From: Waiman Long <llong@redhat.com>
To: "Michal Koutný" <mkoutny@suse.com>,
"Sun Shaojie" <sunshaojie@kylinos.cn>
Cc: llong@redhat.com, cgroups@vger.kernel.org,
chenridong@huaweicloud.com, hannes@cmpxchg.org,
linux-kernel@vger.kernel.org, linux-kselftest@vger.kernel.org,
shuah@kernel.org, tj@kernel.org
Subject: Re: [PATCH v6] cpuset: Avoid invalidating sibling partitions on cpuset.cpus conflict.
Date: Tue, 23 Dec 2025 01:03:42 -0500 [thread overview]
Message-ID: <5b53f9ec-ebd5-4bea-b6a3-ef35a467e96c@redhat.com> (raw)
In-Reply-To: <bzu7va4de6ylaww2xbq67hztyokpui7qm2zcqtiwjlniyvx7dt@wf47lg6etmas>
On 12/22/25 10:26 AM, Michal Koutný wrote:
> Hello Shaojie.
>
> On Mon, Dec 01, 2025 at 05:38:06PM +0800, Sun Shaojie <sunshaojie@kylinos.cn> wrote:
>> Currently, when setting a cpuset's cpuset.cpus to a value that conflicts
>> with its sibling partition, the sibling's partition state becomes invalid.
>> However, this invalidation is often unnecessary.
>>
>> For example: On a machine with 128 CPUs, there are m (m < 128) cpusets
>> under the root cgroup. Each cpuset is used by a single user(user-1 use
>> A1, ... , user-m use Am), and the partition states of these cpusets are
>> configured as follows:
>>
>> root cgroup
>> / / \ \
>> A1 A2 ... An Am
>> (root) (root) ... (root) (root/root invalid/member)
>>
>> Assume that A1 through Am have not set cpuset.cpus.exclusive.

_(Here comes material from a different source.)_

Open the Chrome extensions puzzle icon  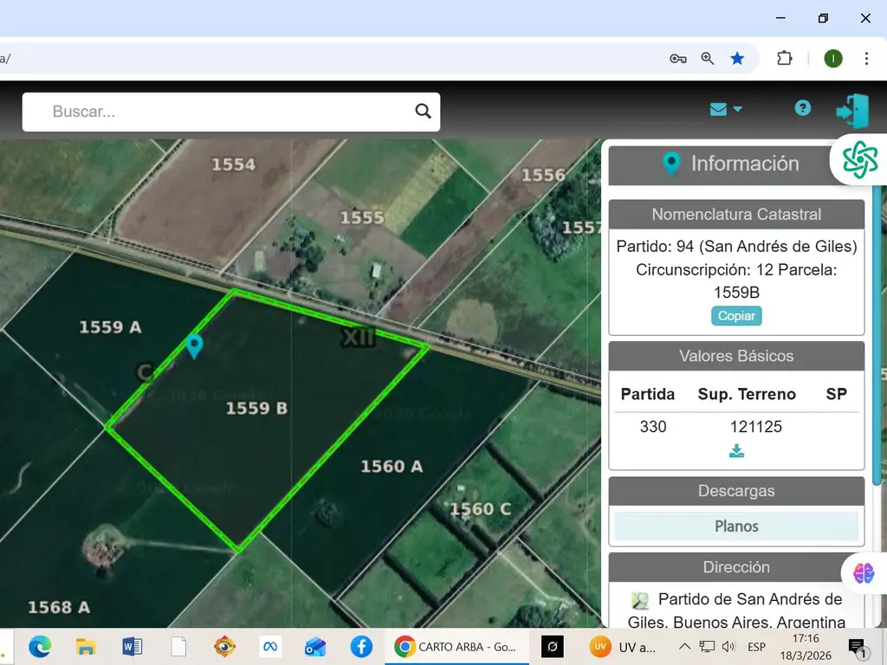pos(785,58)
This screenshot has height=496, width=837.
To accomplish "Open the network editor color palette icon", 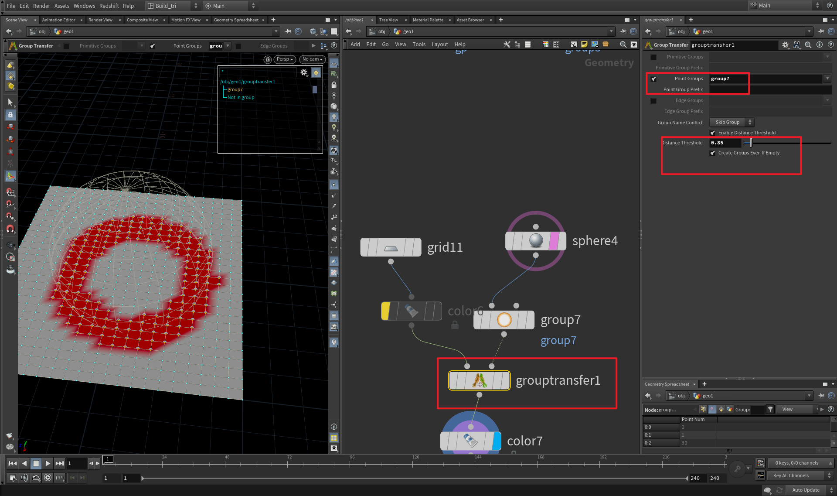I will (x=545, y=44).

When
>> user-m modifies Am's cpuset.cpus to "0-127", it will cause all partition
>> states from A1 to An to change from root to root invalid, as shown
>> below.
>>
>> root cgroup
>> / / \ \
>> A1 A2 ... An Am
>> (root invalid) (root invalid) ... (root invalid) (root invalid/member)
>>
>> This outcome is entirely undeserved for all users from A1 to An.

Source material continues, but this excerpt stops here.